Document excerpt:
I do have some other things to point out about the D50, but I consider them neither to be faults nor goodness.
- It supports only WAV and MP3 files. WAV ripped from your CD or the HD-WAV of 24bit/96KHz will work. Any higher and it won't. It also doesn't support surround. But! Converting FLAC to WAV is a breeze.
- Line-out and optical digital-out. The former can be used to mount an amp, but please don't. You'll end up being even less TSA-friendly than the iPod things. The latter is good for direct file transfers if your sound device has a digital input, then you'll need no USB cable. Also you can use a DAC with it, but it most probably has to remain stationary since while portable optical DAC-Amps does exist, if you bind it to the D50, you'll end up with that TSA problem. So it has to remain stationary, but your computer can probably output digital signals so what's the point of using it with a DAC?

Data extract:
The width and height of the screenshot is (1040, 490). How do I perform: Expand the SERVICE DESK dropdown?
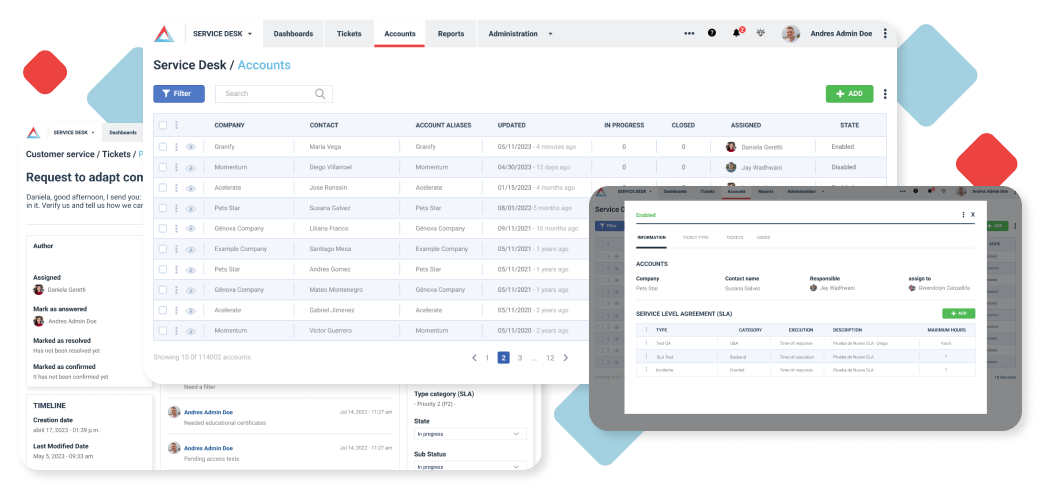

Instructions:
(1) Answer these questions from the D50 review excerpt above:
(a) Which two file formats does the D50 support?
(b) What is the highest WAV quality the text says will work on the D50?
(c) Under what condition does the optical digital-out make a USB cable unnecessary?
(2) Copy the D50 review excerpt word for word, from "- It supports" to "with a DAC?", inclusive.

Complete answers:
(1)
(a) WAV and MP3.
(b) HD-WAV of 24bit/96KHz.
(c) When the sound device has a digital input, which allows direct file transfers.

(2)
- It supports only WAV and MP3 files. WAV ripped from your CD or the HD-WAV of 24bit/96KHz will work. Any higher and it won't. It also doesn't support surround. But! Converting FLAC to WAV is a breeze.
- Line-out and optical digital-out. The former can be used to mount an amp, but please don't. You'll end up being even less TSA-friendly than the iPod things. The latter is good for direct file transfers if your sound device has a digital input, then you'll need no USB cable. Also you can use a DAC with it, but it most probably has to remain stationary since while portable optical DAC-Amps does exist, if you bind it to the D50, you'll end up with that TSA problem. So it has to remain stationary, but your computer can probably output digital signals so what's the point of using it with a DAC?